◆ About this task: Without any of the pictures, print every record below exactly.

Given information below:

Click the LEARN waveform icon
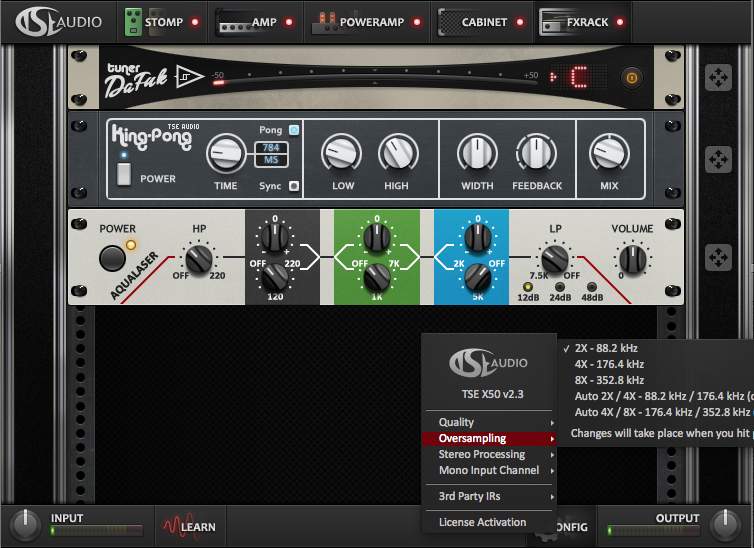The width and height of the screenshot is (754, 548). (x=172, y=526)
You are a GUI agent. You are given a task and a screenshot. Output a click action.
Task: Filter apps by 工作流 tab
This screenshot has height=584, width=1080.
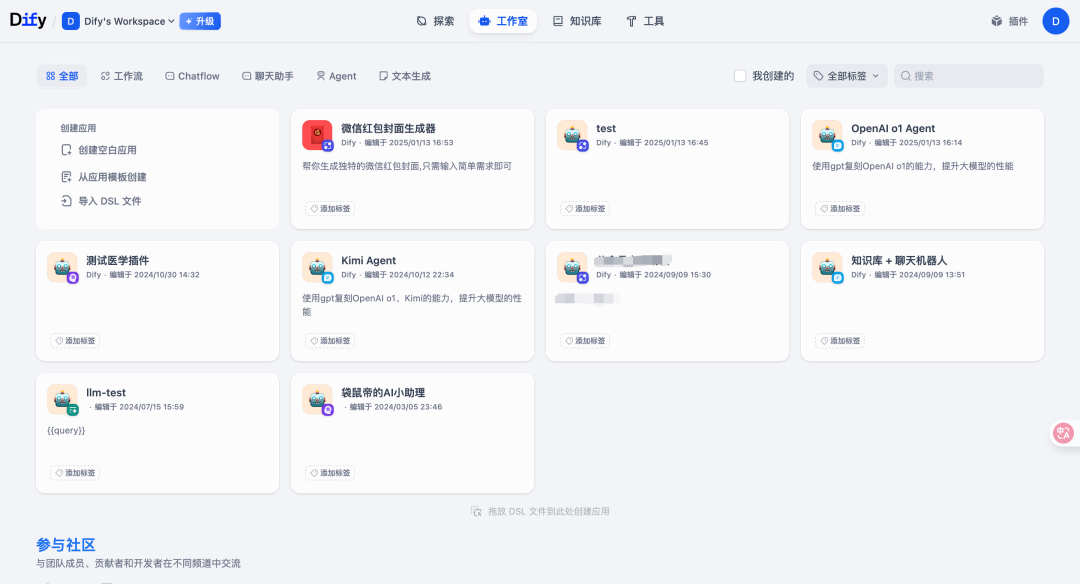click(x=121, y=76)
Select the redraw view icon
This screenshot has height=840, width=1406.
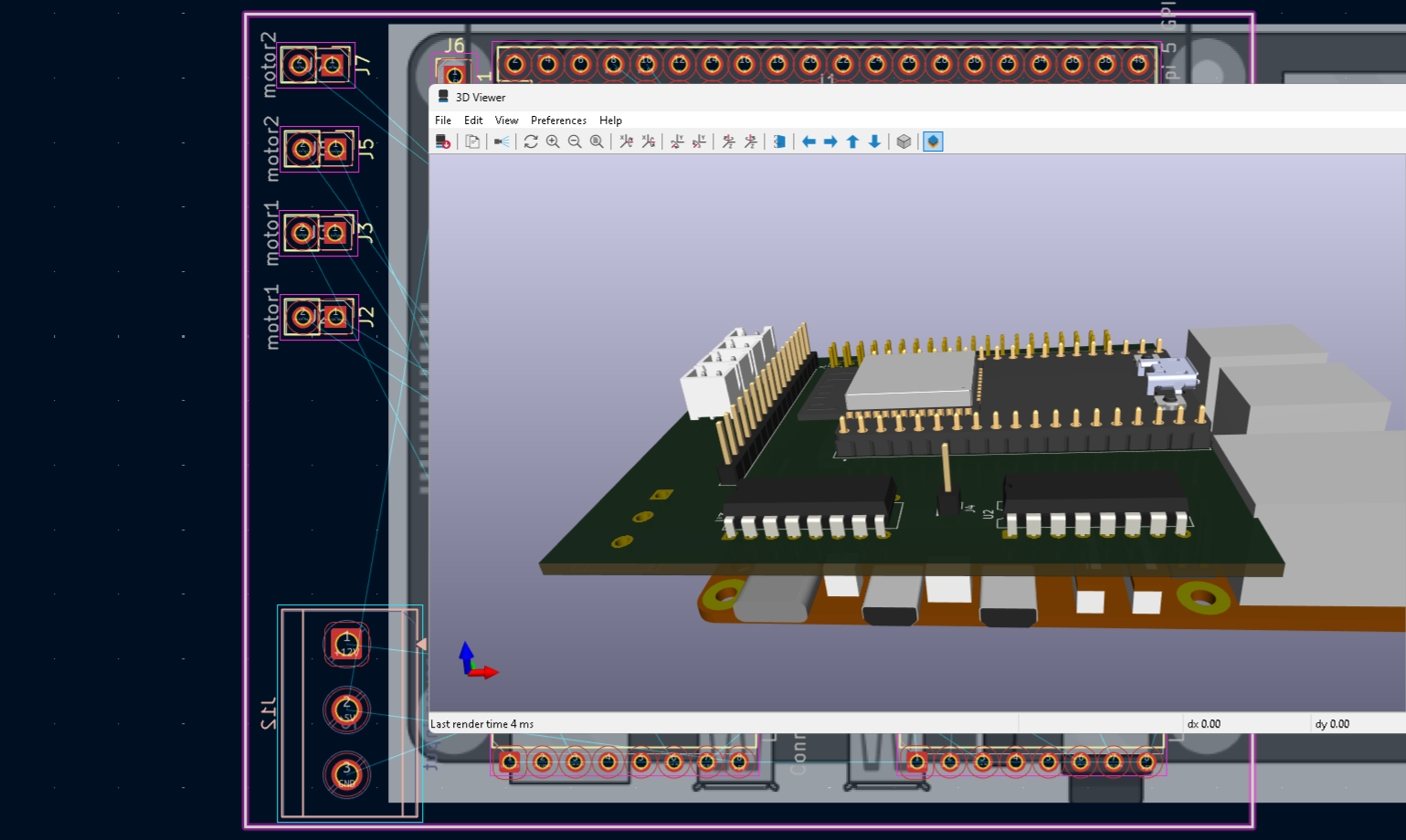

End of Given information.

◆ Response to the task:
Click the LEARN waveform icon
The width and height of the screenshot is (754, 548). (x=172, y=526)
You are a GUI agent. You are given a task and a screenshot. Output a click action.
Task: Filter apps by 工作流 tab
This screenshot has height=584, width=1080.
click(x=121, y=76)
Select the redraw view icon
This screenshot has height=840, width=1406.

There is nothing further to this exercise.